[ELENCO COMPITI]
1. Trascrivi dalla pagina il passo compreso tra "Sono queste le" e "connessi risvolti fiscali.", estremi inclusi.
2. Secondo la pagina, che numero ha la sentenza della Terza Sezione penale della Cassazione e in che data è stata depositata?

[PAGINA]
···

L’utilizzo di fatture per operazioni inesistenti che dissimulano un’attività illecita di somministrazione di manodopera, mascherata dalla conclusione di fittizi contratti di appalto di servizi, si concreta in un‘operazione soggettivamente inesistente stante il carattere dissimulato del contratto, integrando quella divergenza tra realtà fenomenica e realtà meramente giuridica dell'operazione che, secondo la giurisprudenza consolidata, costituisce l'inesistenza di cui all'art. 1 comma 1, lett. a) d.lgs 10 marzo 2000, n. 74, mentre con riguardo all'imposta sui redditi, l'utilizzo della fattura che dissimula una diversa prestazione apre la strada alla detrazione di costi anch'essi fittizi perché non correlati alla prestazione reale essendo funzionale ad abbattere indebitamente il reddito di esercizio mediante imputazione del costo dei servizi, rappresentato dal costo del lavoro che altrimenti le società non avrebbero potuto detrarre.
Sono queste le conclusioni cui sono addivenuti i giudici della Terza Sezione penale della Cassazione, con sentenza n. 19595 depositata il 10 maggio 2023, che ancora una volta hanno affrontato la delicata questione dei confini (molto labili) tra appalto lecito di servizi e somministrazione contra legem di manodopera e dei connessi risvolti fiscali.
La Suprema Corte ha fatto propri i chiarimenti della giurisprudenza maggioritaria, alla stregua della quale, in presenza di chiari vantaggi fiscali derivanti dall’utilizzo di un contratto di appalto di servizi stipulato per “mascherare” una somministrazione di manodopera illecita, sfruttando la possibilità di detrarre indebitamente l’IVA, è configurabile il reato di frode fiscale di cui all’art. 2 del D.lgs. n. 74 del 2000.
La vicenda al vaglio degli Ermellini trae origine dalla conferma, da parte della Corte d’Appello di Milano, di una sentenza emessa dal Tribunale di Monza, con la quale il legale rappresentante di una società veniva condannato nei due gradi di giudizio per il reato di dichiarazione fraudolenta mediante uso di fatture per operazioni inesistenti.
L’imputato ricorreva per Cassazione, lamentando l’inosservanza o l’errata applicazione della norma di cui all’art. 606, comma 1, lett. b), c.p.p., in relazione all’art. 2 d.lgs. n. 74/2000 e agli artt. 133 e 163 c.p. e 12 d.lgs. n. 74/2000 perché era stato considerato integrato il delitto ai fini delle imposte dirette a fronte di fatture solo soggettivamente inesistenti.
Prima, però, di analizzare funditus la questione trattata dalla Suprema Corte, si rendono opportune talune considerazioni in tema di appalto di servizi e somministrazione di manodopera.
In via di prima approssimazione, si ricorda che, ai sensi del Codice civile, l’appalto è il contratto con il quale una parte assume, con organizzazione dei mezzi necessari e con gestione a proprio rischio, il compimento di un’opera o di un servizio verso un corrispettivo in denaro (art. 1655 cc).

···

[DATI REGISTRATI]

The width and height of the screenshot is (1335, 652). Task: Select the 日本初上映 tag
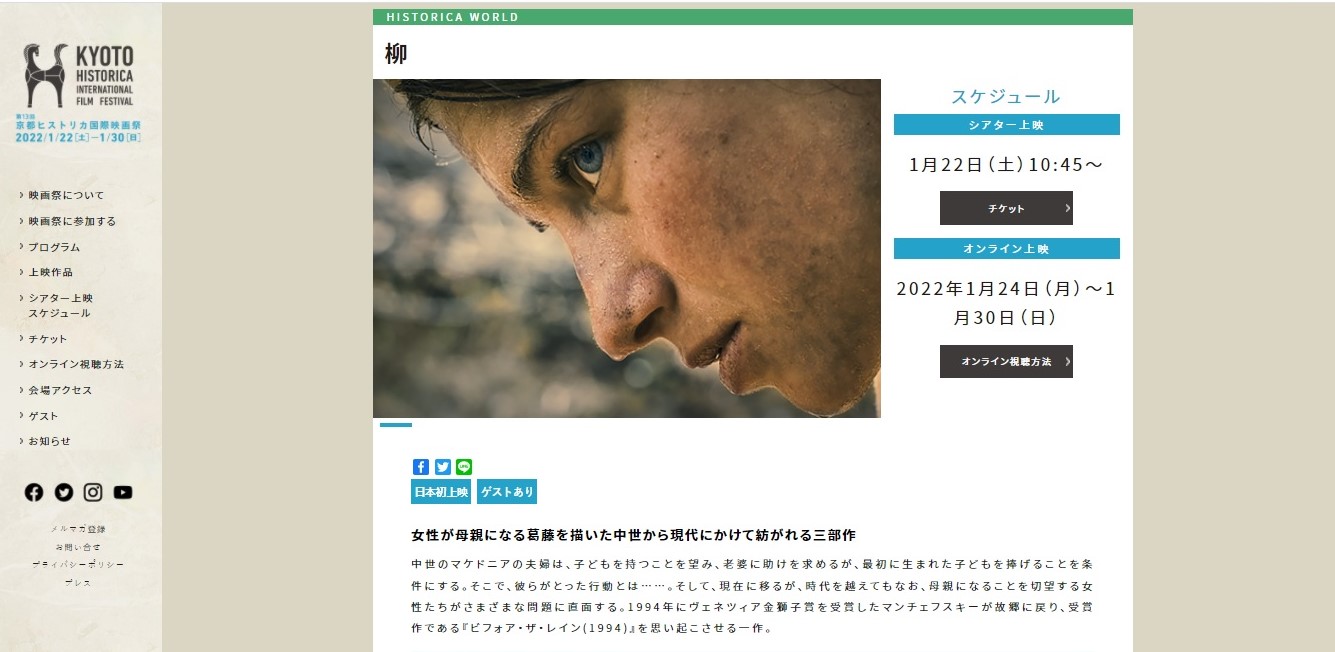coord(441,492)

···

[RISPOSTE PER COMPITO]
1.
Sono queste le conclusioni cui sono addivenuti i giudici della Terza Sezione penale della Cassazione, con sentenza n. 19595 depositata il 10 maggio 2023, che ancora una volta hanno affrontato la delicata questione dei confini (molto labili) tra appalto lecito di servizi e somministrazione contra legem di manodopera e dei connessi risvolti fiscali.

2. È la sentenza n. 19595, depositata il 10 maggio 2023.